--- INFORMATION SUPPLIED ---

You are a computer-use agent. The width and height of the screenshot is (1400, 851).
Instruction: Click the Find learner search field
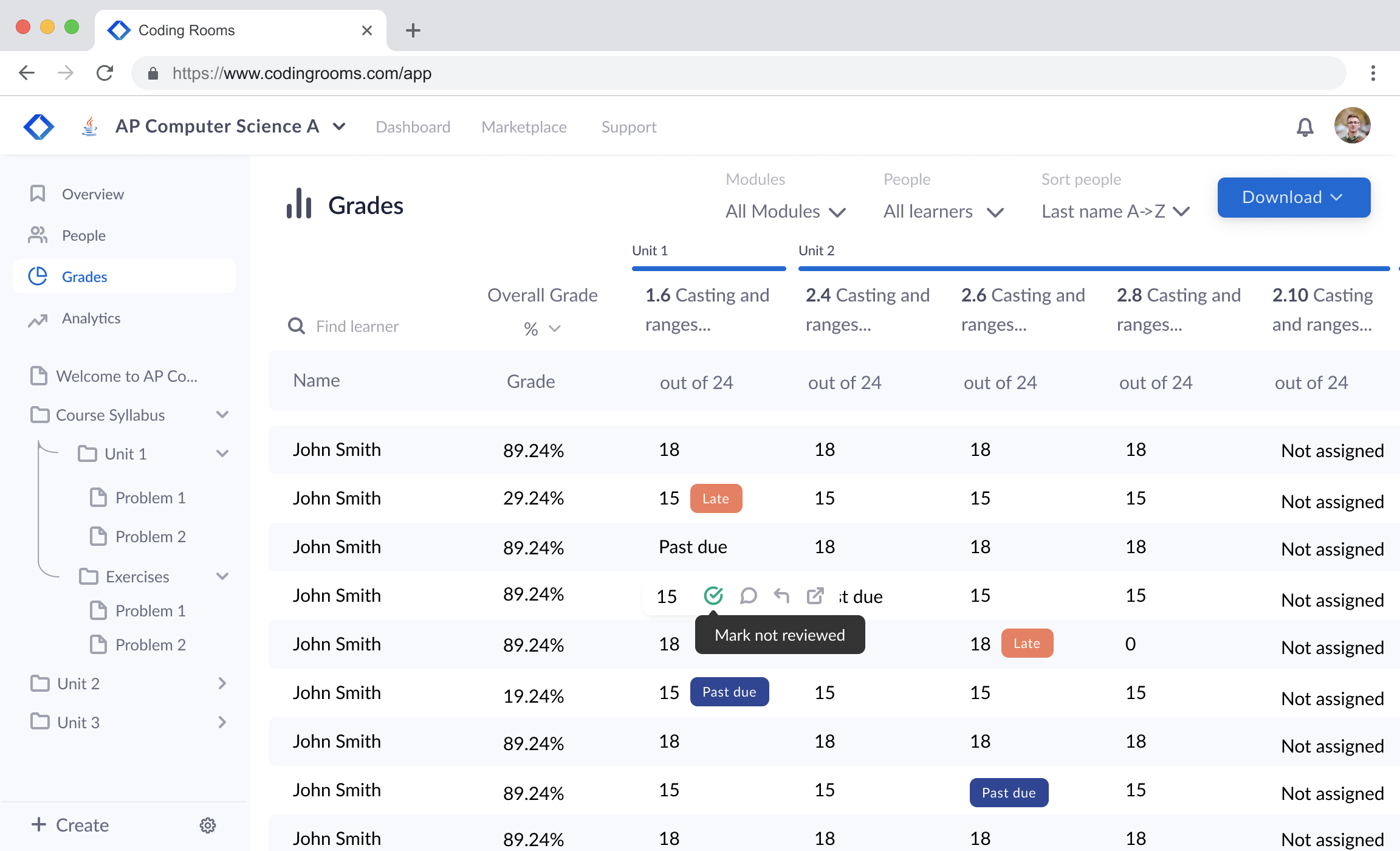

---
--- INFORMATION SUPPLIED ---

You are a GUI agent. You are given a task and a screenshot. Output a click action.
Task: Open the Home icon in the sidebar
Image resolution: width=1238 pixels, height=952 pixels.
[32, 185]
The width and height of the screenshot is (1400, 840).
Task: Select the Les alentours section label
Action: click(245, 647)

---

> ASSIGNMENT
Taking the records above, retype every line from the one with "You are a computer-use" down to the one with "Instruction: Click the", exactly and with nothing else.

> EXERCISE OUTPUT
You are a computer-use agent. The width and height of the screenshot is (1400, 851).
Instruction: Click the Find learner search field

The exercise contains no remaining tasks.